Spoke with Dr. Larson on Tues, Nov 13 at about 6pm. I had called to check on a diagnosis of HGL. Kristen was doing well after the tests but had a severe neck pain on her left side. Dr. Larson did not have great news and again my heart and soul were tormented beyond any imagination. Kristen liver was smaller but still showed lymphoma. I also learnt for the first time that the lymphoma in the bone marrow was still present. This was a real shock since I had felt and believed that the cancer was never present in that region. The first 2 bone marrows were negative, but the marrow after the splenectomy was tainted.
Dr.Larson said that the chemo for 11/17 was being canceled and that he was going to try and gather resources to re-determine a protocol. Some comments were higher dosages or visits elsewhere. I still have confidence in CHAD but I am certainly whacked by this weak news and lack of an immediate response to Kristen's condition. I also asked Larson to see if he could contact Osband. Osband remains unreachable. I'm really angry with him because of his lack of feelings for Kristen and my family. I really want to report his behavior to someone, perhaps the AMA. I also made some contacts with Boston Children's Hospital and if Larson can't contact Osband I'm going to institute a new second opinion search this Monday.

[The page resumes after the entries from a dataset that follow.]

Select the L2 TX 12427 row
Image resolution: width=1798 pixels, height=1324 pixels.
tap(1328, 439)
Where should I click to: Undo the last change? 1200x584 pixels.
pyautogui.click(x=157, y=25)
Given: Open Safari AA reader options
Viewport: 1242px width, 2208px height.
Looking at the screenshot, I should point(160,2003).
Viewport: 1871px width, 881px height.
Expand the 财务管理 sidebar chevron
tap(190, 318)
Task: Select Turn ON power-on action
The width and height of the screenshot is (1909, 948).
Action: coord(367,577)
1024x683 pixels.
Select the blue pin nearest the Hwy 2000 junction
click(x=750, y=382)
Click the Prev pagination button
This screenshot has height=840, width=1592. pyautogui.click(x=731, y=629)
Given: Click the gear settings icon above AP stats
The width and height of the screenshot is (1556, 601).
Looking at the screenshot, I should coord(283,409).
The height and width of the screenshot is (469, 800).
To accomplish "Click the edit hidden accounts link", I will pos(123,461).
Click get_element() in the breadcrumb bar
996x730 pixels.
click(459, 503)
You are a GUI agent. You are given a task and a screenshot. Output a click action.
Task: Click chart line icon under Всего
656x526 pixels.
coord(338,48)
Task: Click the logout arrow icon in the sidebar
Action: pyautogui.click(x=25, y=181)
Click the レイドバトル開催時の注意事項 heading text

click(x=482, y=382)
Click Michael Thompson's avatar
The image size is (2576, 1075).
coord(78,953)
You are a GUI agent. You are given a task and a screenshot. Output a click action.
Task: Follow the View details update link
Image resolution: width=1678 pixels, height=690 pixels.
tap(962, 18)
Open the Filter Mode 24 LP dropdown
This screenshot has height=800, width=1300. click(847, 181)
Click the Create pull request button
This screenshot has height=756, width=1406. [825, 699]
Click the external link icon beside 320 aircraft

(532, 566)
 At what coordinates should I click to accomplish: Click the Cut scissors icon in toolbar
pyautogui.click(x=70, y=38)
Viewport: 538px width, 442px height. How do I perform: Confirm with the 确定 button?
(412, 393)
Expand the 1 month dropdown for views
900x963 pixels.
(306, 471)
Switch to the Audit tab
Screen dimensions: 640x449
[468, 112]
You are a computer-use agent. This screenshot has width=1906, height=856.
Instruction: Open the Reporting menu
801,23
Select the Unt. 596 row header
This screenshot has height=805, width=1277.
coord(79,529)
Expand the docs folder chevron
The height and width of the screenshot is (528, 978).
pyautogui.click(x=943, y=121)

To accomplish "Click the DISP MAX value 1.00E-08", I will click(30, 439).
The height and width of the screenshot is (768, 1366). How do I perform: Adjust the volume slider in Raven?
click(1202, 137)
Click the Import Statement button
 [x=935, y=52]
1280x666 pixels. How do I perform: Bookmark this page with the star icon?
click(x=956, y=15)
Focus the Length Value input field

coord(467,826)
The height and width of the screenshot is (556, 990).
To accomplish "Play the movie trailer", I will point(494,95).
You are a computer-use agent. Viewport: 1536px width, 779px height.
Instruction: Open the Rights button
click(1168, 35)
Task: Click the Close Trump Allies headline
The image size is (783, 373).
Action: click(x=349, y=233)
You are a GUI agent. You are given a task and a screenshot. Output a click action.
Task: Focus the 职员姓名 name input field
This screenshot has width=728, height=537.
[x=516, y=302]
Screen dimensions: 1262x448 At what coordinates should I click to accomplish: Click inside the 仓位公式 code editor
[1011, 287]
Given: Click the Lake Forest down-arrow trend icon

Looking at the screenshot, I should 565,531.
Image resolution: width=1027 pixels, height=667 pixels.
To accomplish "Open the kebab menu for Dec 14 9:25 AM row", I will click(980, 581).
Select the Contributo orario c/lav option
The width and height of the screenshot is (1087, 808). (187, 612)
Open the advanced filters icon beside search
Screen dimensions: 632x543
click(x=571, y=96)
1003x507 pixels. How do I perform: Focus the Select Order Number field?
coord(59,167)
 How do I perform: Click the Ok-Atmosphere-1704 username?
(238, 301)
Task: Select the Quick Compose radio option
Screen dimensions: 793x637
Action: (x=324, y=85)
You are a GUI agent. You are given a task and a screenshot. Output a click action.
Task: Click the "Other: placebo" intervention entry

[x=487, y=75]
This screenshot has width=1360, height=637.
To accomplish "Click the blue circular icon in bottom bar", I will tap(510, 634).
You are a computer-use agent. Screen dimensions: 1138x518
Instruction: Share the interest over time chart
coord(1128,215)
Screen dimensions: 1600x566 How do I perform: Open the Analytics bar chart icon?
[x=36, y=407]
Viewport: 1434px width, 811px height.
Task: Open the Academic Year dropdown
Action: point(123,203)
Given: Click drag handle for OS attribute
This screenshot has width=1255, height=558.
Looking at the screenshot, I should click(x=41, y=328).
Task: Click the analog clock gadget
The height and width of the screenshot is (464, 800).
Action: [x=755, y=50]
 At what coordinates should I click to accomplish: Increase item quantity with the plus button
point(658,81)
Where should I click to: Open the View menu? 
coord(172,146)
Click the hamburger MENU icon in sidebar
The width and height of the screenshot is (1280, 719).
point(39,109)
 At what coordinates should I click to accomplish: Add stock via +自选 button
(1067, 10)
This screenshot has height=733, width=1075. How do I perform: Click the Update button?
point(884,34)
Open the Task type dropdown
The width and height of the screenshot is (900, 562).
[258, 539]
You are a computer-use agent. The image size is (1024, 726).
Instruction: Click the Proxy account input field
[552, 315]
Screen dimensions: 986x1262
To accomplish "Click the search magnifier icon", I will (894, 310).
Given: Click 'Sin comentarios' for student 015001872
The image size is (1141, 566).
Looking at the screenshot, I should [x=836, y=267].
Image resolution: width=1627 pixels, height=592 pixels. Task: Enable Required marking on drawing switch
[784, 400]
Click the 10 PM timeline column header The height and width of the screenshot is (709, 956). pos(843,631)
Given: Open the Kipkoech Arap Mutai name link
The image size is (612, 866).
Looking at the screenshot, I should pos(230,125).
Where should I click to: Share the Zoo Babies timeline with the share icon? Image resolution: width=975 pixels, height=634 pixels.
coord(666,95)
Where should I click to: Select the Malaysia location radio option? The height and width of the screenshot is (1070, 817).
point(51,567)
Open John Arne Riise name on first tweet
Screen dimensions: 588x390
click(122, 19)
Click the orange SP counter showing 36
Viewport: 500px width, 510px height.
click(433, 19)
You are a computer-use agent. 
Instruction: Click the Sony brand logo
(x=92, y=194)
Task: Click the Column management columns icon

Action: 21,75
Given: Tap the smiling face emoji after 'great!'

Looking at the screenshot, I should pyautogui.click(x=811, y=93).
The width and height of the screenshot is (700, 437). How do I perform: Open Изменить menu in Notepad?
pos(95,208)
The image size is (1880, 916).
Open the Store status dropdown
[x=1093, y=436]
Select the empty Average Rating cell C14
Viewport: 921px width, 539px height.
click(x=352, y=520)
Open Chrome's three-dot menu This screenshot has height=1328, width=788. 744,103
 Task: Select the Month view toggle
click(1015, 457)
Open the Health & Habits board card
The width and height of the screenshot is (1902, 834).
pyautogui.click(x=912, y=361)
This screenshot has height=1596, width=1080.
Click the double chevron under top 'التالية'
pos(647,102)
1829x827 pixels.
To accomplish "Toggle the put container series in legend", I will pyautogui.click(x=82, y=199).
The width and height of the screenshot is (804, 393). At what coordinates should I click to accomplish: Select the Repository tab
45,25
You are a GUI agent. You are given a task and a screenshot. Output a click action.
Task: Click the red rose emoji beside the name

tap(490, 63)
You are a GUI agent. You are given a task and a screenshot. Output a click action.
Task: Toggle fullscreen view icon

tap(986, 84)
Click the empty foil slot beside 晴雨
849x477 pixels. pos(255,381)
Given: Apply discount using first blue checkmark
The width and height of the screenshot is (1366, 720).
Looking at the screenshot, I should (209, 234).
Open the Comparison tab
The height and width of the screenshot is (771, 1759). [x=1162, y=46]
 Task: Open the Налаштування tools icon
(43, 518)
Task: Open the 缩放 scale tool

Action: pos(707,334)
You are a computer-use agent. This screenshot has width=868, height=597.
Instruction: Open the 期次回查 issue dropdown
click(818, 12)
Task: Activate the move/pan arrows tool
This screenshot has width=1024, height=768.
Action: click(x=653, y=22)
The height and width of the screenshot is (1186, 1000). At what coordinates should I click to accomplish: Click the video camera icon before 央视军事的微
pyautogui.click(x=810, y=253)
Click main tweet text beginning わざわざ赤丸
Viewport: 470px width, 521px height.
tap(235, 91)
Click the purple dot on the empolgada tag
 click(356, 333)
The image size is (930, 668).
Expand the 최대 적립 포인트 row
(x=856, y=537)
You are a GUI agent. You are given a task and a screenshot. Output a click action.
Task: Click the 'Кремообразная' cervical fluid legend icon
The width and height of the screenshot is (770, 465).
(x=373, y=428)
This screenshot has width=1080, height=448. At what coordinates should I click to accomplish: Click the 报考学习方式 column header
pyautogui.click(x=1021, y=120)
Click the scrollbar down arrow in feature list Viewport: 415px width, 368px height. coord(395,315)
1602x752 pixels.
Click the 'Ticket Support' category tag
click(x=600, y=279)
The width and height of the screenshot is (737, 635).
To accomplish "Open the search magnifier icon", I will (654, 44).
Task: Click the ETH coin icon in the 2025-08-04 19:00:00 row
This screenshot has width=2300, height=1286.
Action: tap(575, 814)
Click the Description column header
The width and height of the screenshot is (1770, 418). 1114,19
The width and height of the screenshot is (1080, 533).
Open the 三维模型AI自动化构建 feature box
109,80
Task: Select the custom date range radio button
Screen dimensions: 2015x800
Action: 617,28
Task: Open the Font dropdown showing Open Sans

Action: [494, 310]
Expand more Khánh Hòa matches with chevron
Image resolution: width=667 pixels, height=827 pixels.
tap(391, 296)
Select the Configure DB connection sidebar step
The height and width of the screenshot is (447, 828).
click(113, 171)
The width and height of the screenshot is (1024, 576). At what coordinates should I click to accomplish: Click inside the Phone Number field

Being more specific on the test results. Larson stated the results were not as good as we expected. I expected to see it gone, although it has not spread. It is acting more like an adult than a pediatric lymphoma. I did not realize that a complete eradication was expected during the first third of the chemotherapy. I have never felt so empty, alone, and helpless. I need to maintain control for Kristen's sake and my sake. Patty as always is a saint and a comfort although I detect her nerves are getting frazzled.